Software Architecture
Figure 1 shows the key modules of RAG SDK architecture.
- RAG Python API: provides modular Python APIs, enabling you to flexibly call various RAG services.
- Knowledge management: provides knowledge base management in RAG scenarios, allowing you to create multiple knowledge bases. You upload files such as documents, tables, and images to each base. During retrieval, you can select a knowledge base as an external knowledge base for an LLM. This module also supports document/table/image loading and parsing, document segmentation, and efficient vector retrieval technologies, significantly enhancing retrieval effectiveness and recall rates. Furthermore, it provides data support for subsequent vectorization and retrieval.
- Indexing: includes corpus collection, corpus parsing, corpus splitting, and index building (vectorization) for vector retrieval. By leveraging the outputs of the knowledge management and vectorization results, the generated index enables highly efficient matching for retrieval.

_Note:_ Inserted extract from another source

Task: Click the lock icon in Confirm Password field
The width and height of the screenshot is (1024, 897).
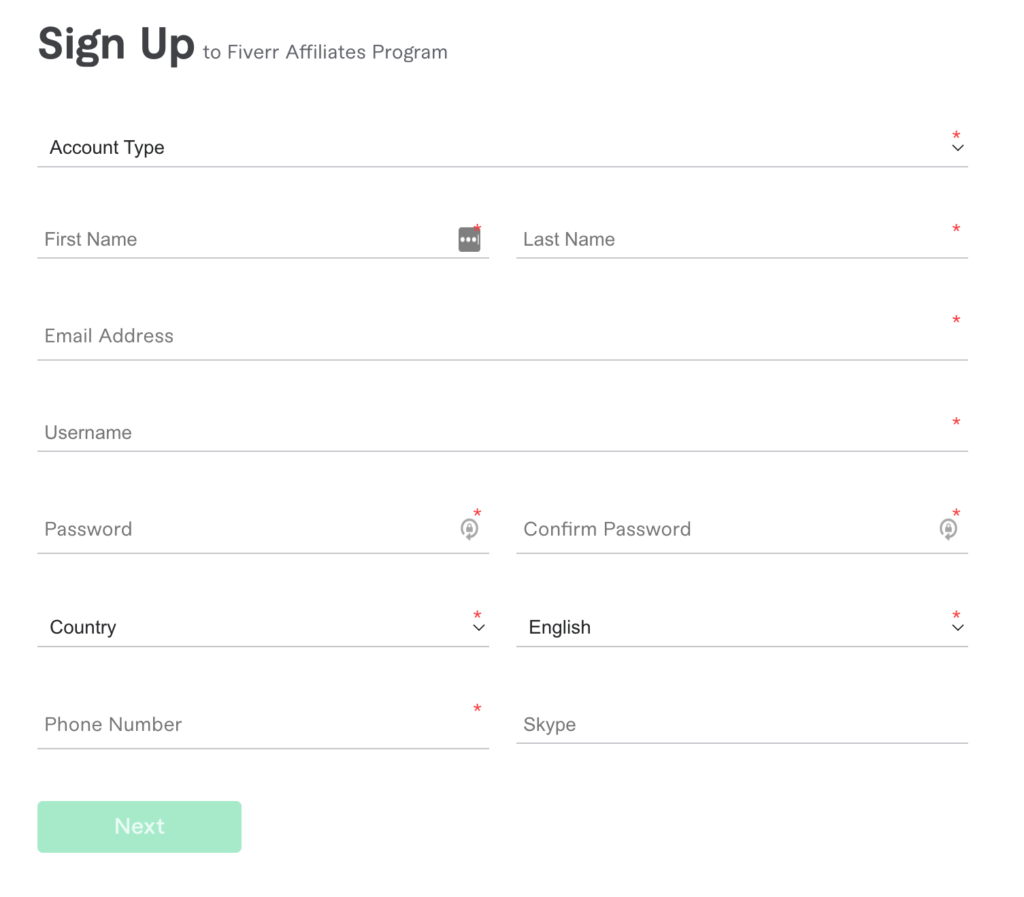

- Vectorization: provides the capability of calling vector models, including the embedding and reranker classes. Local deployment and serving deployment are supported. The serving framework uses text-embeddings-inference. Also, this module can load an embedding model or reranker to integrate with third-party services, including LLM and image generation services. Vectorization results are the basis of retrieval, ensuring that queries match the knowledge base.

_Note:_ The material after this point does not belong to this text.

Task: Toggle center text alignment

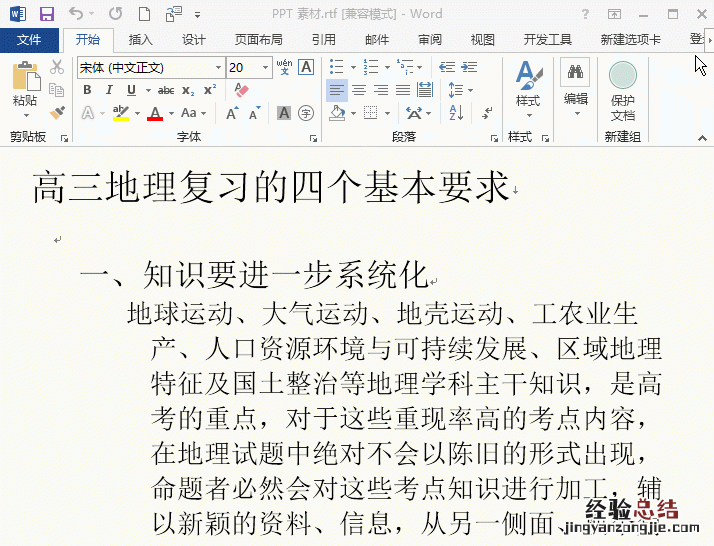Action: [x=359, y=90]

- Retrieval: vector retrieval uses the heterogeneous retrieval acceleration framework based on Ascend NPUs to provide fast and high-performance retrieval for massive data in high-dimensional space. After receiving a query, the system calls an LLM to convert the query text and generate query vectors. Then, the system searches for and re-ranks query vectors, and returns the search result to the LLM for further processing. Retrieval relies on efficient semantic matching through vector comparison.
- Cache: connects to the open-source GPTcache and supports memory cache and semantic similarity cache to accelerate RAG applications. Caching the queried results can reduce repeated computing and improve retrieval speed.
- Application acceleration operator layer: provides model optimization and acceleration based on Ascend affinity to achieve higher throughput and shorter response time. It also optimizes the running efficiency of core modules such as vectorization and retrieval to ensure quick response of the entire system.